Jacob DeAngeles, 25, said he was sitting with his girlfriend and friend in Section 106 near the Foul Pole on the left side of the field when people started running up the stairs and he heard someone yell, “Active shooter.”
“At first we thought it was in the stadium,” he said. “It was instant panic.”
Some people crouched under their seats while Mr. DeAngeles said he jumped over the turnstiles with his boyfriend and girlfriend and then came out onto the street and home when police cars rolled into the compound.
“It’s just wild,” he said. “You don’t think you will have this experience, but you hear ‘active shooter’ and just run.”
Nick Butler, 28, said he sat in the stands behind midfield watching the weather and wondering if the game would be rainy. When he saw fans sprinting behind the homeplate, he assumed it was raining, but then noticed that some were crouching and the players weren’t in the shelters.
Mr. Butler said he jumped from his seat and looked for an exit to the midfield hall, turned a corner and said from a member of staff that he could not leave this route. Then he saw “a rush of people running our way”.
It was then that he realized that “something was happening here,” he said.

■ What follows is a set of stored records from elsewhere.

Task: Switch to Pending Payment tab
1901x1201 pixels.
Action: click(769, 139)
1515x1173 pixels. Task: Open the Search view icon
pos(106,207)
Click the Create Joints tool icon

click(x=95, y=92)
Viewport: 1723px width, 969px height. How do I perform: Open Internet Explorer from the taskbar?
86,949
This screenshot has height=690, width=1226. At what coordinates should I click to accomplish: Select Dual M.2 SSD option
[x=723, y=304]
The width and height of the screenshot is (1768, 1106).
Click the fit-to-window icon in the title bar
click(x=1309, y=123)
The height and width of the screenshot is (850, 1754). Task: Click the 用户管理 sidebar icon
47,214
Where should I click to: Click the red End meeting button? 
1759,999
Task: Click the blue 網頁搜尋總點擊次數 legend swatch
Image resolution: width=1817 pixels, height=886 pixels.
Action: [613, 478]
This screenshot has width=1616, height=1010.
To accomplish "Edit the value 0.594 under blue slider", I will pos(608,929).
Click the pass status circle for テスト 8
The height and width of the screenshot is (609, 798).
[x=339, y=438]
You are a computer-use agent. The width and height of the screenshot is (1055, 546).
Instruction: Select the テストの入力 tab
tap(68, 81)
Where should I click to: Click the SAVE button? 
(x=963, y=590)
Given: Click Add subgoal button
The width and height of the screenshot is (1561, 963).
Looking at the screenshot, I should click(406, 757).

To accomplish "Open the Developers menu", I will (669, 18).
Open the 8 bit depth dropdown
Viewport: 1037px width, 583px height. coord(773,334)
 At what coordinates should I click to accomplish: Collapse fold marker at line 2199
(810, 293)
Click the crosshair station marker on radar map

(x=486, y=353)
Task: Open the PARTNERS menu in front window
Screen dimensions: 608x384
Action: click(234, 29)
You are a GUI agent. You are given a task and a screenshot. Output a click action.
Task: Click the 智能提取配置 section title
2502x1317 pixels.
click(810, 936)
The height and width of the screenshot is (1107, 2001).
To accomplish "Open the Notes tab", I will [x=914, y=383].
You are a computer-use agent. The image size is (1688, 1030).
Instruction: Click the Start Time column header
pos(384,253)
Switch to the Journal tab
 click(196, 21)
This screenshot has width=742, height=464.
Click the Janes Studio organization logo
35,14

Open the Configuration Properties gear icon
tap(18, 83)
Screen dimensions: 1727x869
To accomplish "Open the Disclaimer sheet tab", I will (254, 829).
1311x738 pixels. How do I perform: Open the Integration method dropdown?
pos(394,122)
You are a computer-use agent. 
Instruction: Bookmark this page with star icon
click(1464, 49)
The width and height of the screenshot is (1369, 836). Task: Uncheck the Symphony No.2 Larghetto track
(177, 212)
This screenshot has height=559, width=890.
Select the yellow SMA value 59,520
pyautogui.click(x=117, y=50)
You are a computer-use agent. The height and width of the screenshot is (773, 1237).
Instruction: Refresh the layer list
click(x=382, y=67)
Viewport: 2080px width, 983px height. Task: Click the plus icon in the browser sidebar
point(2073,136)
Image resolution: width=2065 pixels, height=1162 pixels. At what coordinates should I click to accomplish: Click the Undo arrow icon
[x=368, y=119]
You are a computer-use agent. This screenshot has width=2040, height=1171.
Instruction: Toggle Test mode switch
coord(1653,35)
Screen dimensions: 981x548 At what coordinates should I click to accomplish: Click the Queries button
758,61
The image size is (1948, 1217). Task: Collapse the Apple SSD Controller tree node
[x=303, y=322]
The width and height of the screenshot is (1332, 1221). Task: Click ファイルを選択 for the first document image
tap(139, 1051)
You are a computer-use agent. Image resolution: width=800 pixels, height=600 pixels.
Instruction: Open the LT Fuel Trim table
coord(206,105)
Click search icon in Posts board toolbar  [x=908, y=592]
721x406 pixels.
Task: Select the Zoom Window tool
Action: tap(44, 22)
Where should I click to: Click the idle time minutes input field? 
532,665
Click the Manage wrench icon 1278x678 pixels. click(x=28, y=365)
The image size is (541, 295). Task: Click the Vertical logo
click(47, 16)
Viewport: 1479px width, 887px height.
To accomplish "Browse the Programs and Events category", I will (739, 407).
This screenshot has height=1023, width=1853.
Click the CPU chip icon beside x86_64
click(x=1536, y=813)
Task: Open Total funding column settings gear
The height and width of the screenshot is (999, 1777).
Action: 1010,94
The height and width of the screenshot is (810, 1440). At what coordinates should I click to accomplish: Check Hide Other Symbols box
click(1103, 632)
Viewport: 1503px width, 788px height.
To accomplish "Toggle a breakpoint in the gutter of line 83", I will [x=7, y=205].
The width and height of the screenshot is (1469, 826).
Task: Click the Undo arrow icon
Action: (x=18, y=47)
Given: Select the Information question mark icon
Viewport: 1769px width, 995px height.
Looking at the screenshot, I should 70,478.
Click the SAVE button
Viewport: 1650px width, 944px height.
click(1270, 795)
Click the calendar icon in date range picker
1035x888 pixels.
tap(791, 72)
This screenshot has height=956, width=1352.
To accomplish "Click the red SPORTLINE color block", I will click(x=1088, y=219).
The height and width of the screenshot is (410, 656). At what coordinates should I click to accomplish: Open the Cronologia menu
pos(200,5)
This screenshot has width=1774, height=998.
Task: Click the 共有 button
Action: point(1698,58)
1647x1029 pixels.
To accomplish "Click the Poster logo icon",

He said he turned around, ran, and found his way into what he called the Nationals Operations Center, where he ducked under tables and waited for a public announcement to make it clear that fans could leave.
“I am comforted in a way that we were never really in danger,” he said.
After fans poured out of the ballpark, the subway platform at Navy Yard station was crowded, as it usually is after a game, but fans were quieter than usual and many people shared their memories of what they did had heard.
The coverage was contributed by Amy Fiscus, Austin Ramzy and David Waldstein.